I got into the bed. I could smell him everywhere.

I looked at the cell phone on the floor.

“Just read the texts,” Xavier said. “Call her if you want. I don’t care anymore.”

Donnica was standing on Peachtree in front of the office when I pulled up. She was wearing teal suede platform stilettos, an orange miniskirt, and a matching fur jacket. A tumbleweed puff of a dog was trapped in her embrace. Cars in swiftly moving traffic tried to cross lanes to get to her curb to stare.

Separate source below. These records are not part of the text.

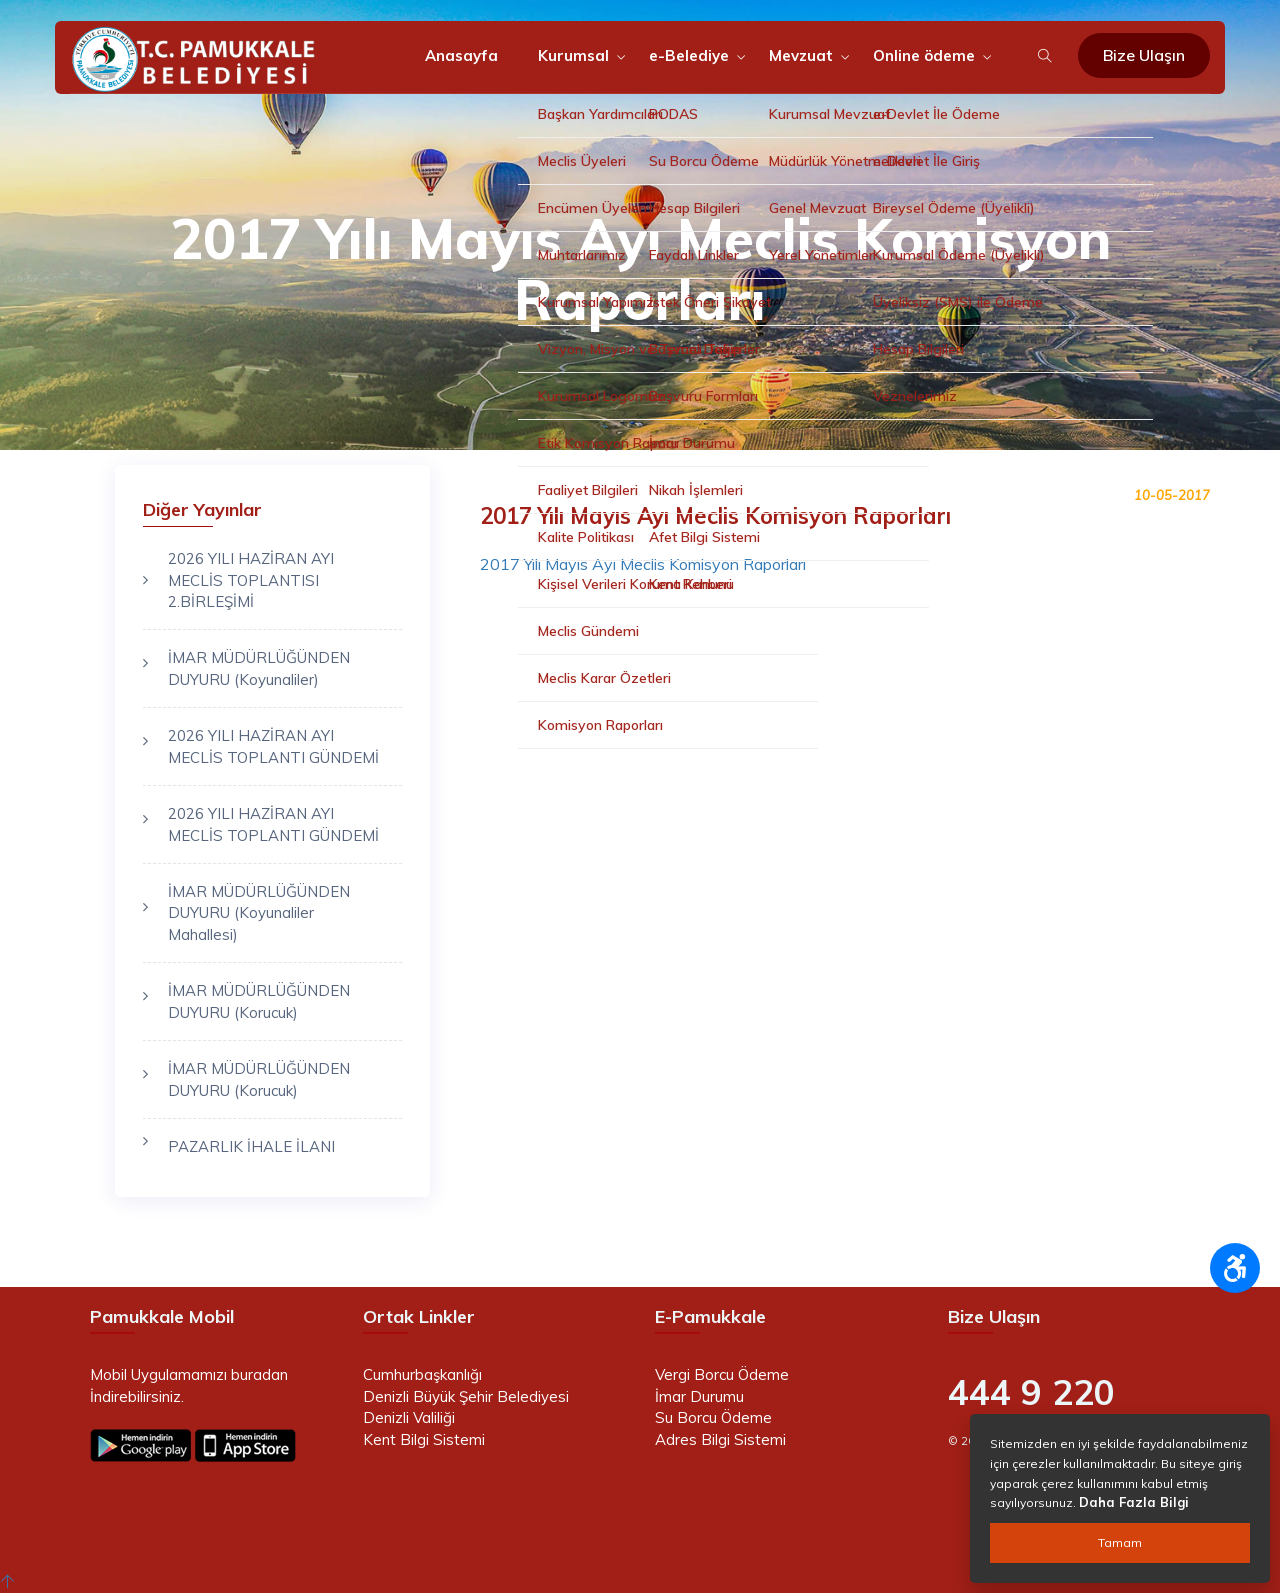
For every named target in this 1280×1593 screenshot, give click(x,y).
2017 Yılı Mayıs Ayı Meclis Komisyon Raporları (643, 564)
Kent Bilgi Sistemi (424, 1439)
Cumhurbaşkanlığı (422, 1374)
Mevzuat (801, 55)
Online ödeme (924, 55)
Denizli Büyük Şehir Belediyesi (466, 1396)
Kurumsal (573, 55)
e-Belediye (689, 55)
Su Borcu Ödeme (713, 1417)
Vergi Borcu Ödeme (722, 1374)
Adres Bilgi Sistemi (720, 1439)
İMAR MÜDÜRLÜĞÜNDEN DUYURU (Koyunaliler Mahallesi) (259, 913)
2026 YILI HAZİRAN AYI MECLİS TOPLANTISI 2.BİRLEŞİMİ (251, 580)
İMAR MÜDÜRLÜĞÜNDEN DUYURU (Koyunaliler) (259, 668)
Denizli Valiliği (409, 1417)
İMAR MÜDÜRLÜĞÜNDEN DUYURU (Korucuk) (259, 1001)
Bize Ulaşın (1144, 55)
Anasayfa (461, 55)
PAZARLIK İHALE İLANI (251, 1146)
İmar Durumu (699, 1396)
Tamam (1120, 1542)
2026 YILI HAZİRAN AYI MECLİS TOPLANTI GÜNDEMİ (273, 746)
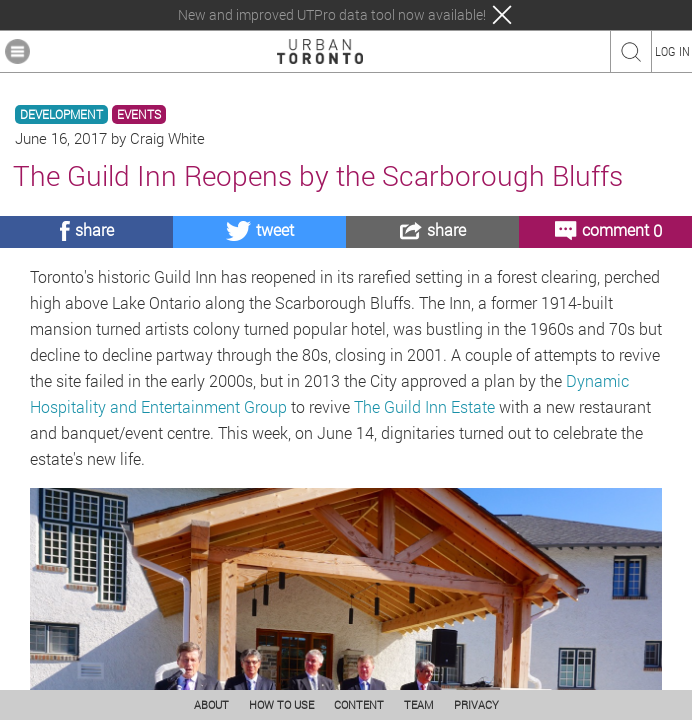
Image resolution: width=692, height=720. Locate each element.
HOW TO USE (281, 704)
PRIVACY (476, 704)
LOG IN (672, 51)
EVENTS (139, 114)
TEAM (419, 704)
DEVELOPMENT (61, 114)
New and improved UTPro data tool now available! (332, 15)
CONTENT (359, 704)
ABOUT (211, 704)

“I’m sorry I came by your office without no invitation—I know that’s ghetto, but I had to!” She was sitting across from me in my office, crying and staining the dog’s tan coat with indigo teardrops from her fake eyelashes.

“You’re fine, darling,” I said. “I can see you’re upset.”

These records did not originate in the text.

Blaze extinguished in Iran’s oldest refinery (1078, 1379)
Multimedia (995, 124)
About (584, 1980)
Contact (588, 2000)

“I ain’t know what to do. Who else to talk to about this.” She clenched the little dog tighter and he jumped, but she caught him before he could escape. “I’m just so motherfucking pissed off.” Her sadness was punctuated by angry inflections in her voice each time she said a polysyllabic word. The dog jumped again.

“Hey, I’ll hold the dog,” I said, standing to reach for the dog. “You talk!” I said louder so Krista could hear me outside, “Krista, get Ms. Grant some water!” I looked back at Donnica.

She was blowing her nose on a Hermès pocket square.